◆ OPDRACHT: Kun je de regels vanaf de regel met "You are a computer-use" tot en met het einde van de vermeldingen ongewijzigd overnemen? Laat de afbeeldingen daarbij weg.

◆ AANGELEVERDE VERMELDINGEN:
+ + +

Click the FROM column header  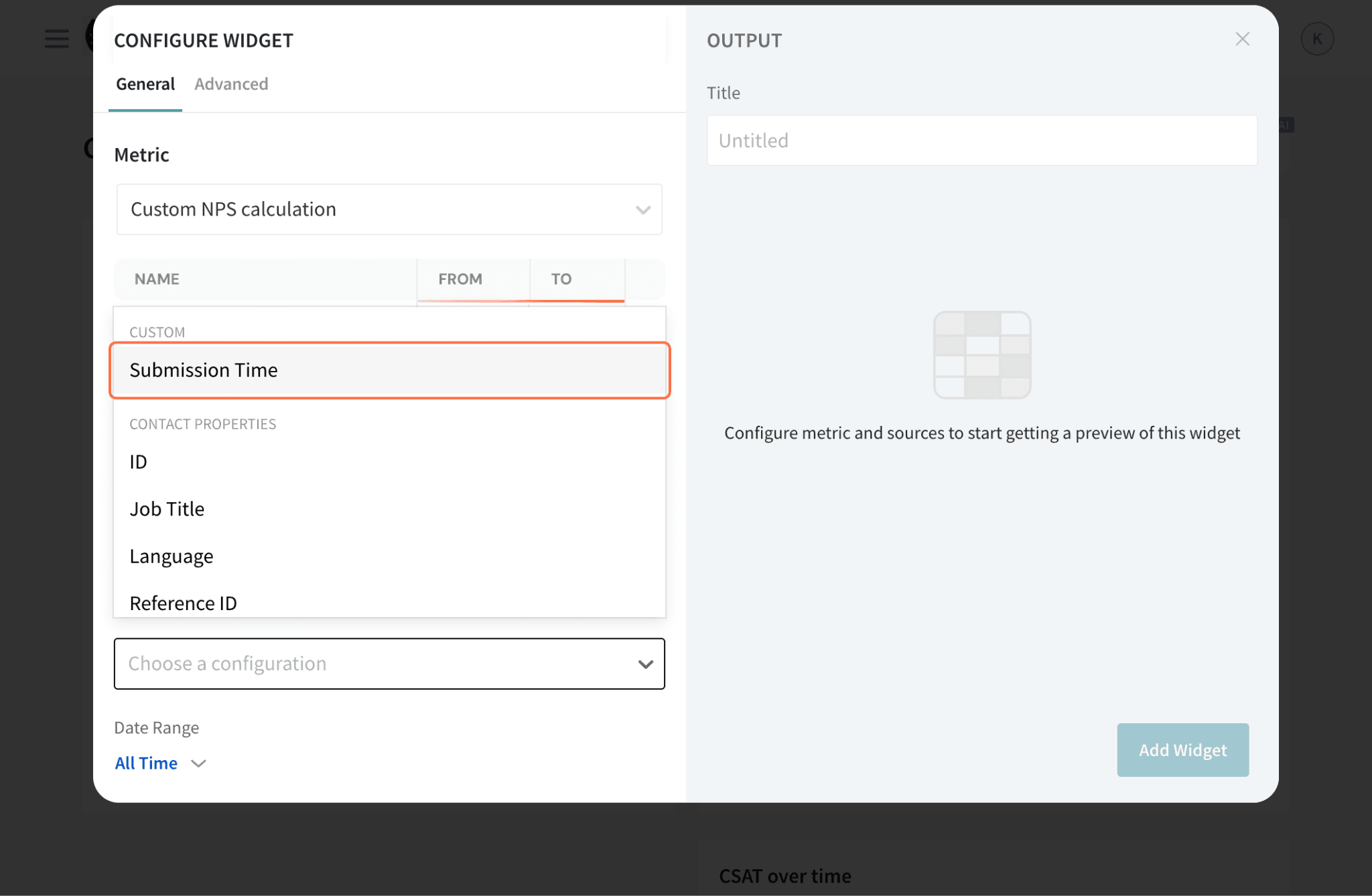tap(460, 279)
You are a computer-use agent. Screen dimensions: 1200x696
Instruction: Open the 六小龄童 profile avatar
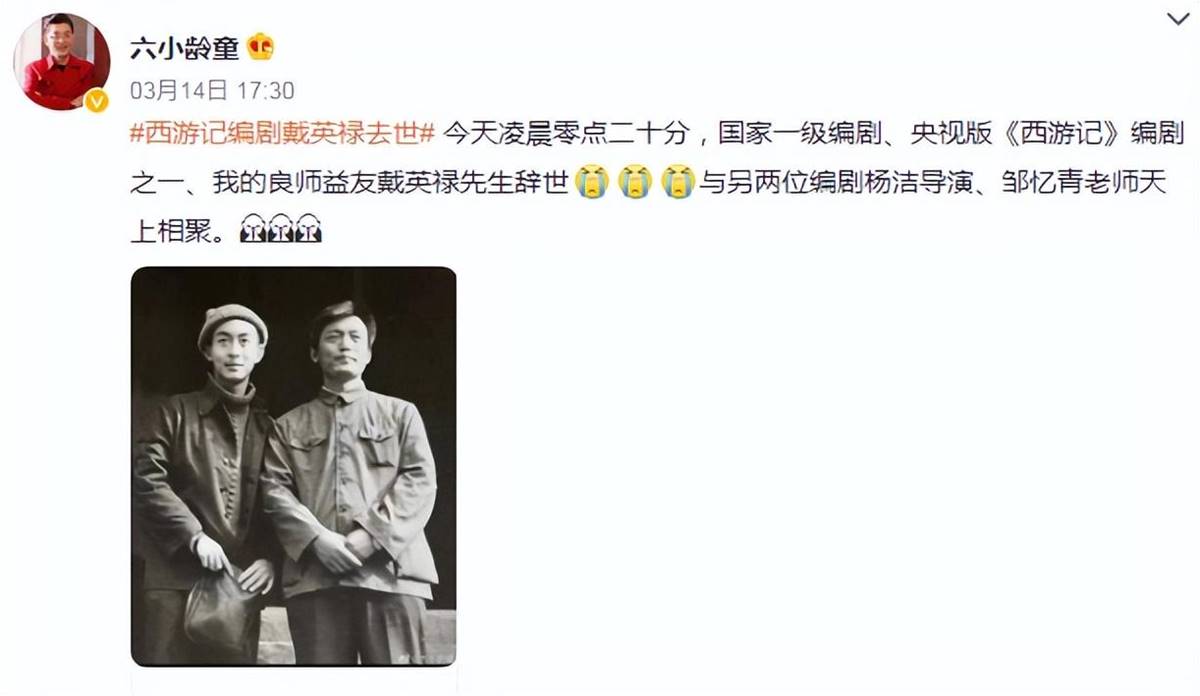click(62, 62)
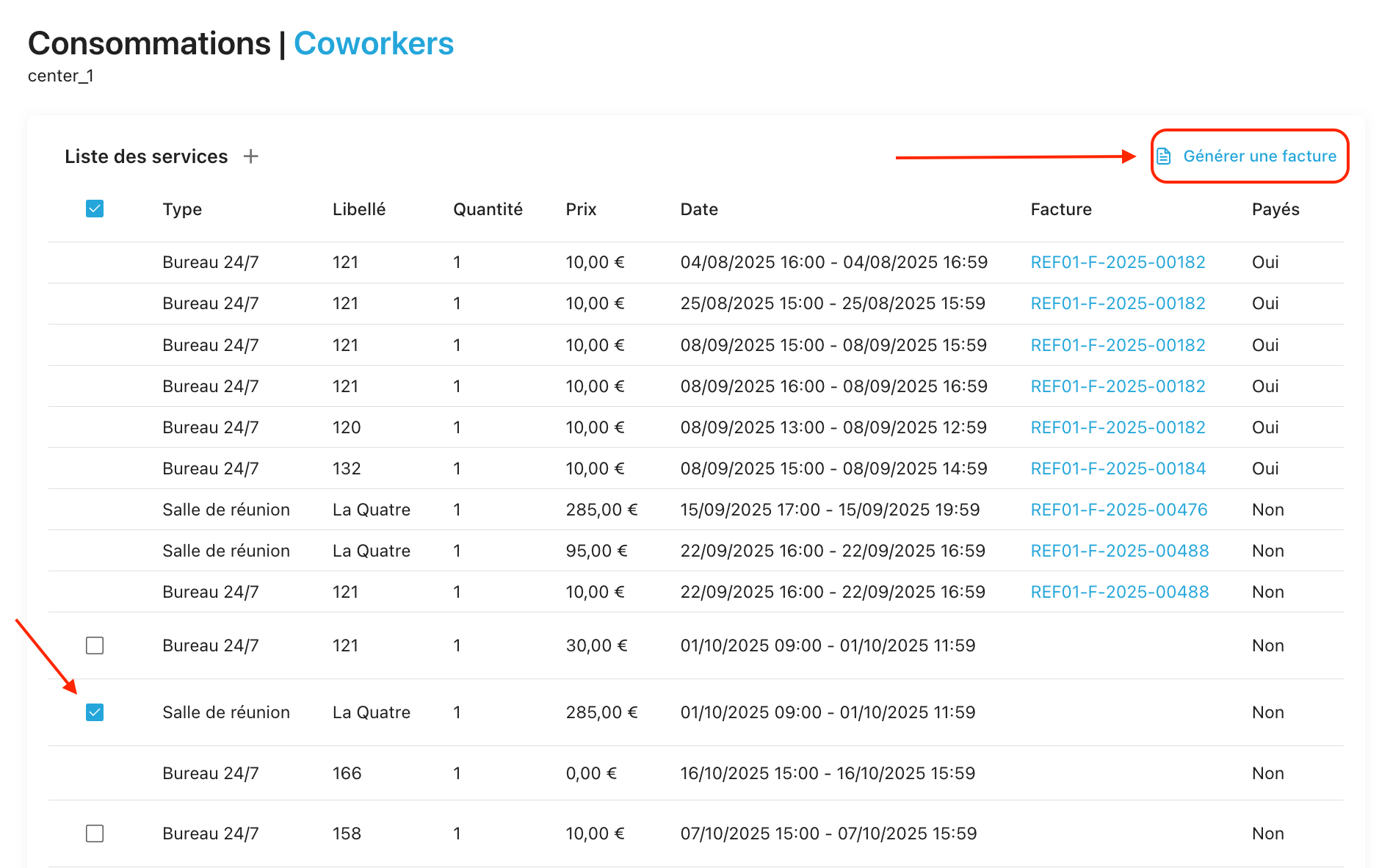Click the Payés column header
1379x868 pixels.
[x=1275, y=209]
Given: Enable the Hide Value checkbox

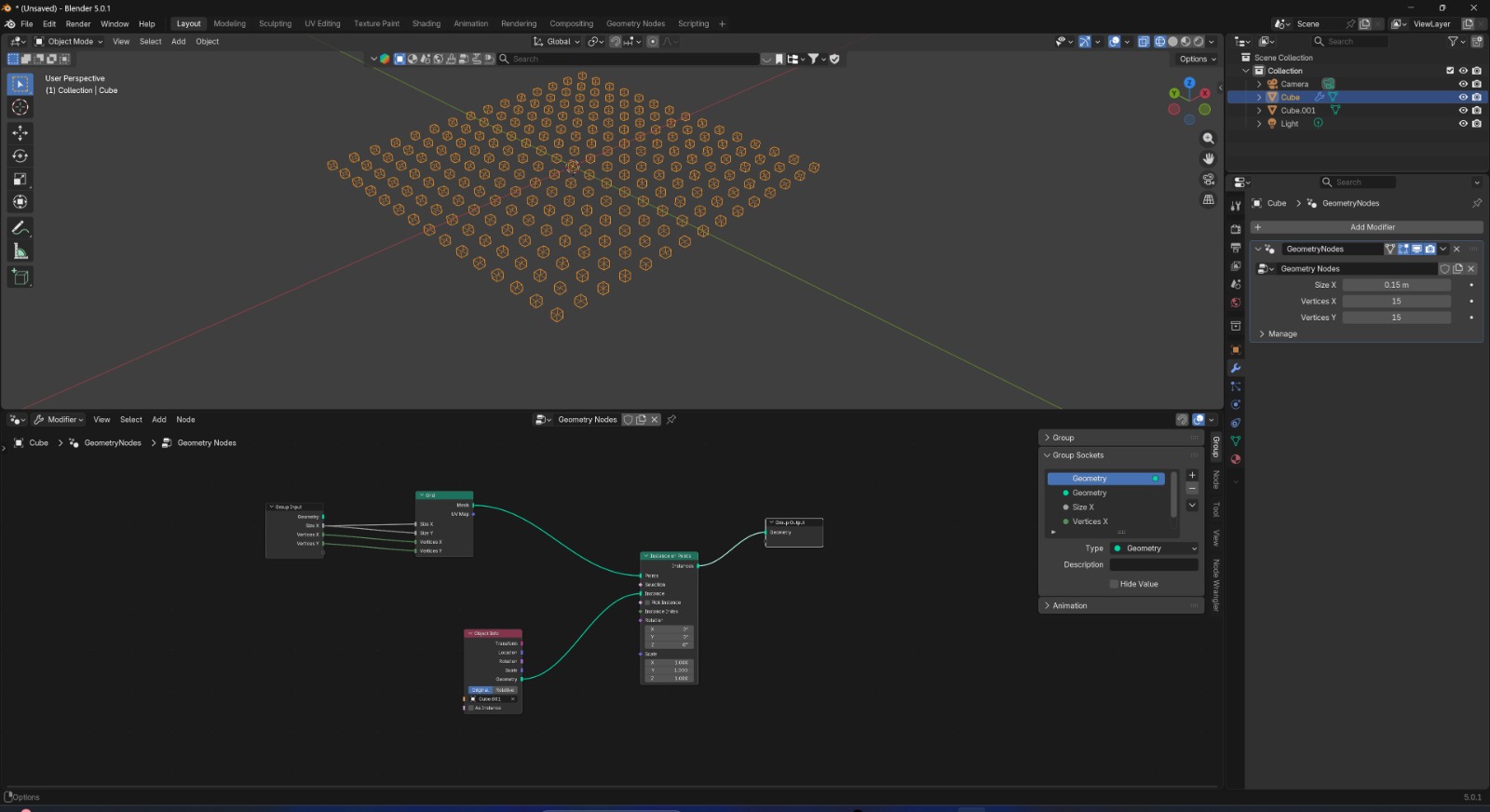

+ + +

◆ UITWERKING:
You are a computer-use agent. Screen dimensions: 1200x696
Instruction: Open the 六小龄童 profile avatar
click(62, 62)
Click the Payés column header
1379x868 pixels.
[x=1275, y=209]
Given: Enable the Hide Value checkbox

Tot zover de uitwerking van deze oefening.